Mild disease symptoms resembling viral or reactive arthritis, a plausible temporal relationship between SARS-CoV-2 infection and the onset of arthritis, good response to treatment and low propensity to chronicity of the arthritis are preliminary characteristic features of COVID-19-associated arthritis. However, extensively excluding other possible causes of arthritis remains critical and challenging. Therefore, data should be interpreted with caution and bearing in mind the lack of robust mechanistic and epidemiological data, and that cases were reported with a short follow-up time after the onset of arthritis.

Moreover, we feel that the term ‘COVID-19-associated arthritis’ is more appropriate because it acknowledges the unknown mechanistic links, the lack of epidemiological data, the heterogeneity of clinical presentation and the lack of uniformity in the literature, with these cases ‘randomly’ being named as either reactive arthritis or viral arthritis. Homogenising the nomenclature will hopefully contribute to more consistent data collection and reporting, and further investigation of this new potential condition. As knowledge evolves, refinement of the nomenclature and/or establishment of robust classification/diagnostic criteria is expected to occur.

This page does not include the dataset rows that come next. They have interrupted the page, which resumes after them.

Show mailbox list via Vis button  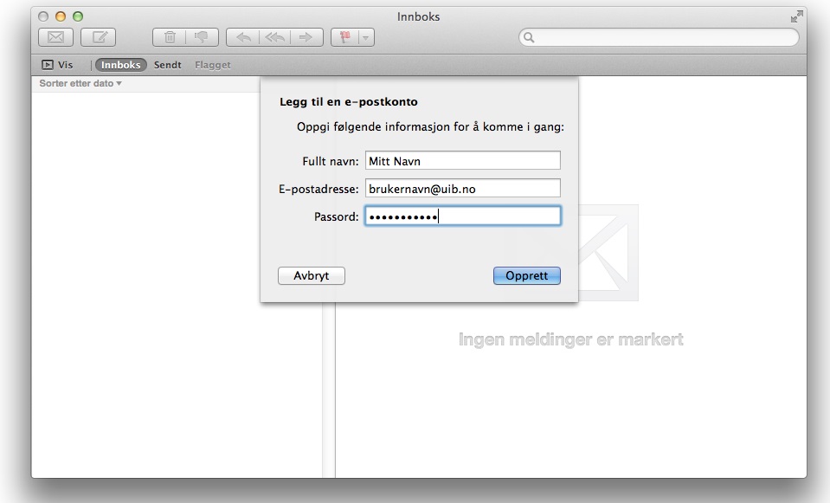point(58,65)
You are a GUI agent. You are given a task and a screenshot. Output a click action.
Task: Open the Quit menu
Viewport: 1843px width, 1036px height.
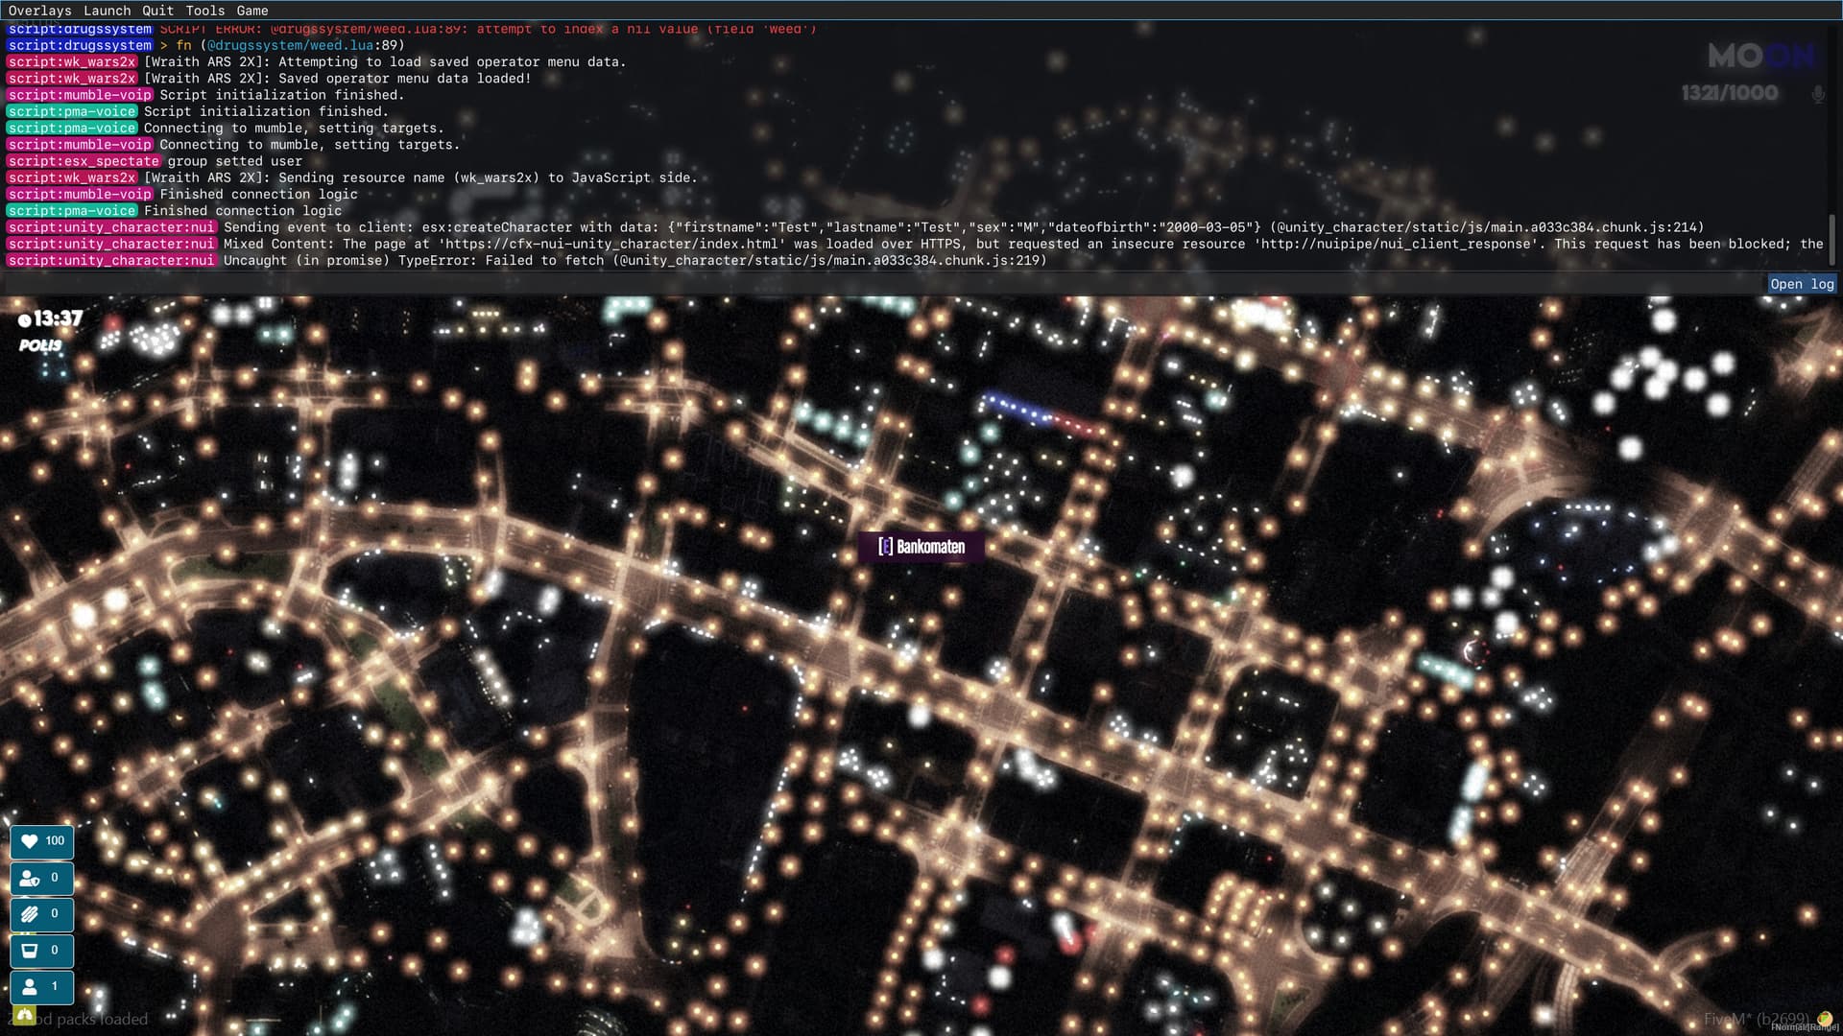[157, 11]
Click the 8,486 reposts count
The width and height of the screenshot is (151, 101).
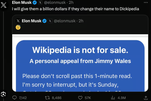56,98
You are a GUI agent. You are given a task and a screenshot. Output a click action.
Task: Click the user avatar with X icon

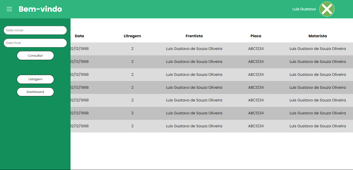(x=327, y=9)
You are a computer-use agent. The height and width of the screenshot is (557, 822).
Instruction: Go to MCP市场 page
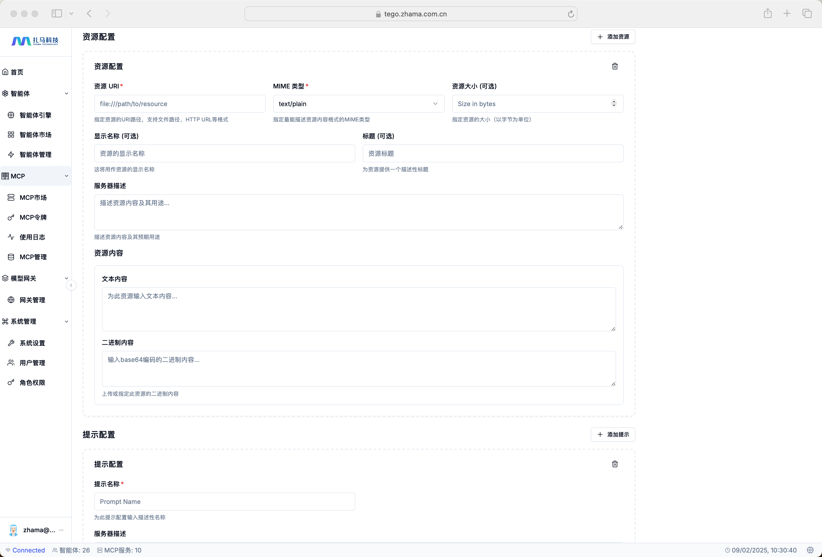pyautogui.click(x=33, y=197)
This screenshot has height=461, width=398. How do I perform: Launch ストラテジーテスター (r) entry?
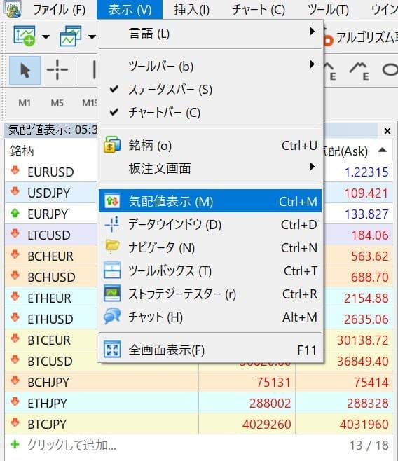click(x=210, y=294)
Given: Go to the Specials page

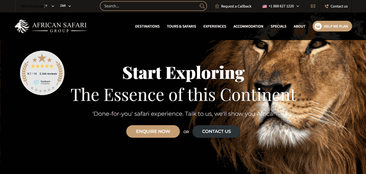Looking at the screenshot, I should click(279, 26).
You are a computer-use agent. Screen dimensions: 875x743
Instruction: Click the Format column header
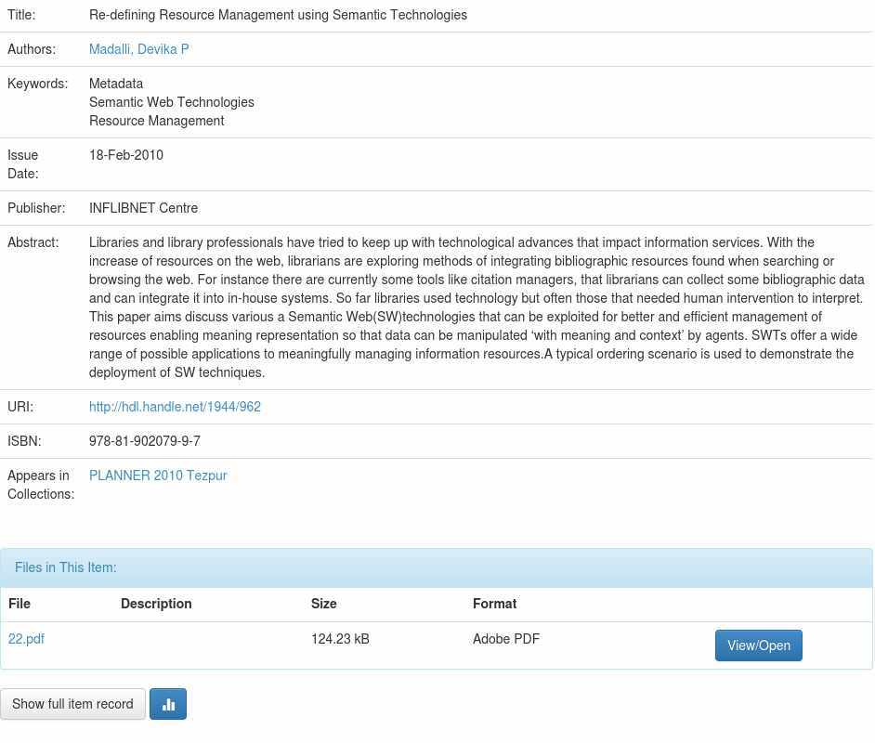(x=494, y=604)
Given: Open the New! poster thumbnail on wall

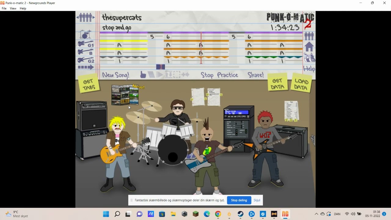Looking at the screenshot, I should click(x=125, y=95).
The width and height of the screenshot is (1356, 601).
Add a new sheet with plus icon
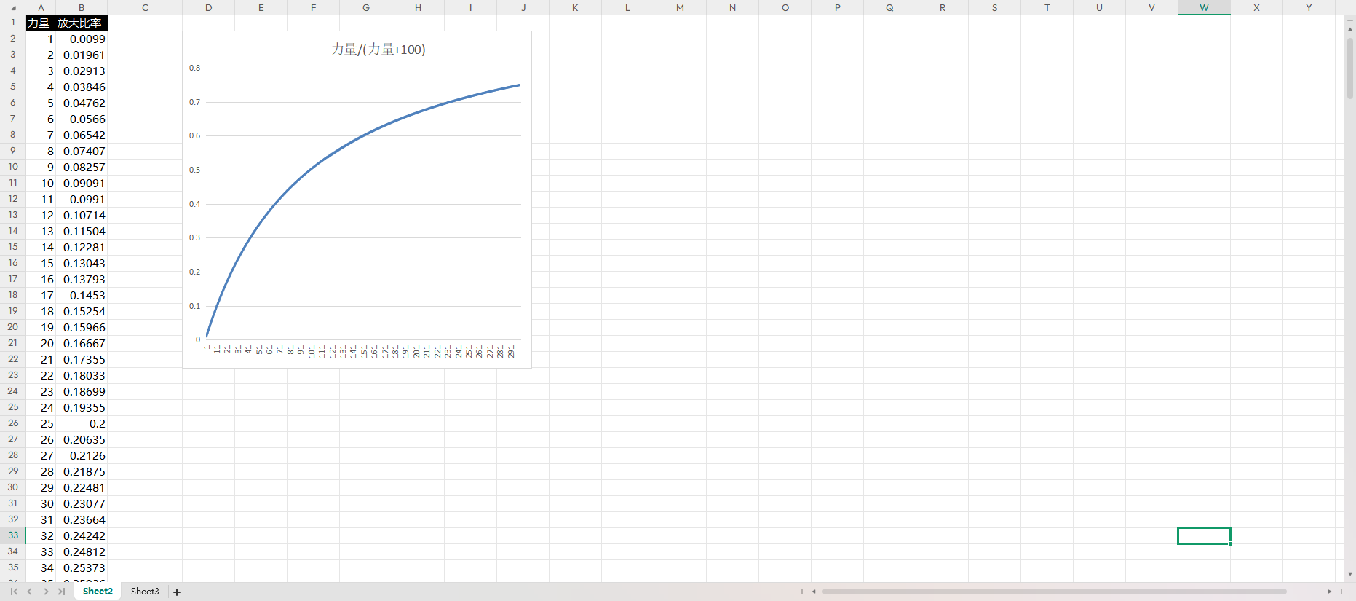pos(177,592)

The definitions of viral and reactive arthritis (in general) are still evolving and the inconsistency in nomenclature found in this review suggests that the use of the term ‘COVID-19-associated arthritis’ is more appropriate and inclusive, when describing arthritis in the context of SARS-CoV-2 infection, at least until more mechanistic data regarding the potential link between SARS-CoV-2 and arthritis are available. Our review informs regarding the interpretation of future case reports of COVID-19-associated arthritis and the refinement of the definition and characteristics of this potential emerging new entity.